On 21.02.22 13:29, Kalle Valo wrote:
Thorsten Leemhuis regressions@leemhuis.info writes:
Hi, this is your Linux kernel regression tracker.
On 21.02.22 09:48, Greg Kroah-Hartman wrote:
From: Johannes Berg johannes.berg@intel.com
commit bea2662e7818e15d7607d17d57912ac984275d94 upstream.
If no firmware was present at all (or, presumably, all of the firmware files failed to parse), we end up unbinding by calling device_release_driver(), which calls remove(), which then in iwlwifi calls iwl_drv_stop(), freeing the 'drv' struct. However the new code I added will still erroneously access it after it was freed.
Set 'failure=false' in this case to avoid the access, all data was already freed anyway.
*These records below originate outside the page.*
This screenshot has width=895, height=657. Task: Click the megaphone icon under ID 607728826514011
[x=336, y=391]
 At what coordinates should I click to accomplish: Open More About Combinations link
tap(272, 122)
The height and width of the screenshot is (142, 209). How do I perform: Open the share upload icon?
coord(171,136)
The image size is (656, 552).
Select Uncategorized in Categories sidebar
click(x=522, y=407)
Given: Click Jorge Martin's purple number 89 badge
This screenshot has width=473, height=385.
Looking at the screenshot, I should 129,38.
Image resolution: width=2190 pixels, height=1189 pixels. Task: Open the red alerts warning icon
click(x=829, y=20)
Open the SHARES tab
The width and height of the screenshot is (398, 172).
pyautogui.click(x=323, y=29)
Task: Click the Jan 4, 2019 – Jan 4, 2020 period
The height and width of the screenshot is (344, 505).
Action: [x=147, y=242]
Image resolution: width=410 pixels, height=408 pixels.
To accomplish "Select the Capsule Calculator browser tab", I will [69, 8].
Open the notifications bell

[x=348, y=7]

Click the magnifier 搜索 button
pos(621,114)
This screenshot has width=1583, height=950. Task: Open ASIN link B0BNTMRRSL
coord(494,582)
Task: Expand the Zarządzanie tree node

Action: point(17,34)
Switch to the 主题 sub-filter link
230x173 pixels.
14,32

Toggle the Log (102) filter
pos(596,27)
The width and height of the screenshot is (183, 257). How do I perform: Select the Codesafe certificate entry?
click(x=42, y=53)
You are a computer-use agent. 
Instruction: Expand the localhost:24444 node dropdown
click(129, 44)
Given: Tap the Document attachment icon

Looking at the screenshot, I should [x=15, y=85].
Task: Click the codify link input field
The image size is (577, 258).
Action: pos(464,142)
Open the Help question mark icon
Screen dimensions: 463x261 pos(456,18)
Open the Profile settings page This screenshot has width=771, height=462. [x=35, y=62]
Cc: stable@vger.kernel.org Reported-by: Stefan Agner stefan@agner.ch Reported-by: Wolfgang Walter linux@stwm.de Reported-by: Jason Self jason@bluehome.net Reported-by: Dominik Behr dominik@dominikbehr.com Reported-by: Marek Marczykowski-Górecki marmarek@invisiblethingslab.com Fixes: ab07506b0454 ("iwlwifi: fix leaks/bad data after failed firmware load") Signed-off-by: Johannes Berg johannes.berg@intel.com Signed-off-by: Kalle Valo kvalo@kernel.org Link: https://lore.kernel.org/r/20220208114728.e6b514cf4c85.Iffb575ca2a623d7859b54... Signed-off-by: Greg Kroah-Hartman gregkh@linuxfoundation.org
Great to see that you quickly picked up this patch. Once the new stable and longterm releases are out on Wednesday, it will fix a regression that made it into many stable and longterm kernels nearly four weeks earlier. I tracked the issue, which made me we wonder: should I have done something differently in this case to get the regression resolved more quickly? Should I maybe have suggested to remove the culprit temporarily until the fix was merged to mainline?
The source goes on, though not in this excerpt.